* _Task details_
The entries below are to be duplicated exactly, with nothing left out.

* _Data shown_
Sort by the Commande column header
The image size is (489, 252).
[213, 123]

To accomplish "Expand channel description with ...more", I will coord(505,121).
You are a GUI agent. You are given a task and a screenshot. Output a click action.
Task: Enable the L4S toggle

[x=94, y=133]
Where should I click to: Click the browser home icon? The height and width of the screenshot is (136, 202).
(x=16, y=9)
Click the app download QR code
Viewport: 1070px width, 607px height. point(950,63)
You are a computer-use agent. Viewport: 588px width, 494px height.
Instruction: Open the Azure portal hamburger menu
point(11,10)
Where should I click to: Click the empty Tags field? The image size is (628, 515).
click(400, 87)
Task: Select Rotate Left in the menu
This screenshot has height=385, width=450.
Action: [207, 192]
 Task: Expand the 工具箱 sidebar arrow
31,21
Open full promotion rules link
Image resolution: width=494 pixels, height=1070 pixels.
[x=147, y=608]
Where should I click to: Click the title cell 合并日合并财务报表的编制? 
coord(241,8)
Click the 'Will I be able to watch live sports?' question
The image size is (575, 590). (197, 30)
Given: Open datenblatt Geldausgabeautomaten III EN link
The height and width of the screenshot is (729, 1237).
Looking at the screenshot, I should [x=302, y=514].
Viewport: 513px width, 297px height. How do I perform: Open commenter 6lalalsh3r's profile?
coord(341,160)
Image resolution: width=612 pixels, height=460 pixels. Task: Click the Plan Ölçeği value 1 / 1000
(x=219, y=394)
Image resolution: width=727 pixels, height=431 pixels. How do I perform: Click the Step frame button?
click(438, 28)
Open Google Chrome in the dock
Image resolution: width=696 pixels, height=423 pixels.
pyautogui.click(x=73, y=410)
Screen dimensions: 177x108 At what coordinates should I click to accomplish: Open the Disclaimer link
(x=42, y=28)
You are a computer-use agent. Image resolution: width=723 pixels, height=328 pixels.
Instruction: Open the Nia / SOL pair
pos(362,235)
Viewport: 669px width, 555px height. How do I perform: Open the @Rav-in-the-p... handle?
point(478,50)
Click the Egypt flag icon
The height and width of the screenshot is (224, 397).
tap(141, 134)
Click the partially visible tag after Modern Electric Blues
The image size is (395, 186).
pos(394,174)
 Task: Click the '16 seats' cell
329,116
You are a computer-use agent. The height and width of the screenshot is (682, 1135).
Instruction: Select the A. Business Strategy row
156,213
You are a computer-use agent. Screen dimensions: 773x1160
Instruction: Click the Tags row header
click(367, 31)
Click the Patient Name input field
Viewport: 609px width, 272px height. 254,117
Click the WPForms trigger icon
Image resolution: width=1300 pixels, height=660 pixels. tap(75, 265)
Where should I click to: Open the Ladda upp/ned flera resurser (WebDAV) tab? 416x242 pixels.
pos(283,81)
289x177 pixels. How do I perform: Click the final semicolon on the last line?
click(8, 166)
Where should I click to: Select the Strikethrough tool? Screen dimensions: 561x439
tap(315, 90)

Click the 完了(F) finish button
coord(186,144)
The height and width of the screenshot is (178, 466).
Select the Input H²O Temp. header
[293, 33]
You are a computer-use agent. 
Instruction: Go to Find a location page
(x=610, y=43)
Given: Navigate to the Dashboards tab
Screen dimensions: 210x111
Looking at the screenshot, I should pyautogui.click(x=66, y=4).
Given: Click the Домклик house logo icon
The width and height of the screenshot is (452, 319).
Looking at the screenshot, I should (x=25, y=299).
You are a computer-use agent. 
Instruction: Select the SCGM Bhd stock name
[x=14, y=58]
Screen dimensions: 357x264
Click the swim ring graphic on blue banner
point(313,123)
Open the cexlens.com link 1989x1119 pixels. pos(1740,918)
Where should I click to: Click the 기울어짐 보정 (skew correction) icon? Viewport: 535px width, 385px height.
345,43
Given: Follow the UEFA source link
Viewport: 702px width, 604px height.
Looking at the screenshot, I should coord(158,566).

* _Exercise answer_
Sort by the Commande column header
The image size is (489, 252).
[213, 123]

To accomplish "Expand channel description with ...more", I will coord(505,121).
You are a GUI agent. You are given a task and a screenshot. Output a click action.
Task: Enable the L4S toggle

[x=94, y=133]
Where should I click to: Click the browser home icon? The height and width of the screenshot is (136, 202).
(x=16, y=9)
Click the app download QR code
Viewport: 1070px width, 607px height. point(950,63)
You are a computer-use agent. Viewport: 588px width, 494px height.
Instruction: Open the Azure portal hamburger menu
point(11,10)
Where should I click to: Click the empty Tags field? The image size is (628, 515).
click(400, 87)
Task: Select Rotate Left in the menu
This screenshot has height=385, width=450.
Action: [207, 192]
 Task: Expand the 工具箱 sidebar arrow
31,21
Open full promotion rules link
Image resolution: width=494 pixels, height=1070 pixels.
[x=147, y=608]
Where should I click to: Click the title cell 合并日合并财务报表的编制? 
coord(241,8)
Click the 'Will I be able to watch live sports?' question
The image size is (575, 590). (197, 30)
Given: Open datenblatt Geldausgabeautomaten III EN link
The height and width of the screenshot is (729, 1237).
Looking at the screenshot, I should [x=302, y=514].
Viewport: 513px width, 297px height. How do I perform: Open commenter 6lalalsh3r's profile?
coord(341,160)
Image resolution: width=612 pixels, height=460 pixels. Task: Click the Plan Ölçeği value 1 / 1000
(x=219, y=394)
Image resolution: width=727 pixels, height=431 pixels. How do I perform: Click the Step frame button?
click(438, 28)
Open Google Chrome in the dock
Image resolution: width=696 pixels, height=423 pixels.
pyautogui.click(x=73, y=410)
Screen dimensions: 177x108 At what coordinates should I click to accomplish: Open the Disclaimer link
(x=42, y=28)
You are a computer-use agent. Image resolution: width=723 pixels, height=328 pixels.
Instruction: Open the Nia / SOL pair
pos(362,235)
Viewport: 669px width, 555px height. How do I perform: Open the @Rav-in-the-p... handle?
point(478,50)
Click the Egypt flag icon
The height and width of the screenshot is (224, 397).
tap(141, 134)
Click the partially visible tag after Modern Electric Blues
The image size is (395, 186).
pos(394,174)
 Task: Click the '16 seats' cell
329,116
You are a computer-use agent. The height and width of the screenshot is (682, 1135).
Instruction: Select the A. Business Strategy row
156,213
You are a computer-use agent. Screen dimensions: 773x1160
Instruction: Click the Tags row header
click(367, 31)
Click the Patient Name input field
Viewport: 609px width, 272px height. 254,117
Click the WPForms trigger icon
Image resolution: width=1300 pixels, height=660 pixels. tap(75, 265)
Where should I click to: Open the Ladda upp/ned flera resurser (WebDAV) tab? 416x242 pixels.
pos(283,81)
289x177 pixels. How do I perform: Click the final semicolon on the last line?
click(8, 166)
Where should I click to: Select the Strikethrough tool? Screen dimensions: 561x439
tap(315, 90)

Click the 完了(F) finish button
coord(186,144)
The height and width of the screenshot is (178, 466).
Select the Input H²O Temp. header
[293, 33]
You are a computer-use agent. 
Instruction: Go to Find a location page
(x=610, y=43)
Given: Navigate to the Dashboards tab
Screen dimensions: 210x111
Looking at the screenshot, I should pyautogui.click(x=66, y=4).
Given: Click the Домклик house logo icon
The width and height of the screenshot is (452, 319).
Looking at the screenshot, I should (x=25, y=299).
You are a computer-use agent. 
Instruction: Select the SCGM Bhd stock name
[x=14, y=58]
Screen dimensions: 357x264
Click the swim ring graphic on blue banner
point(313,123)
Open the cexlens.com link 1989x1119 pixels. pos(1740,918)
Where should I click to: Click the 기울어짐 보정 (skew correction) icon? Viewport: 535px width, 385px height.
345,43
Given: Follow the UEFA source link
Viewport: 702px width, 604px height.
Looking at the screenshot, I should coord(158,566).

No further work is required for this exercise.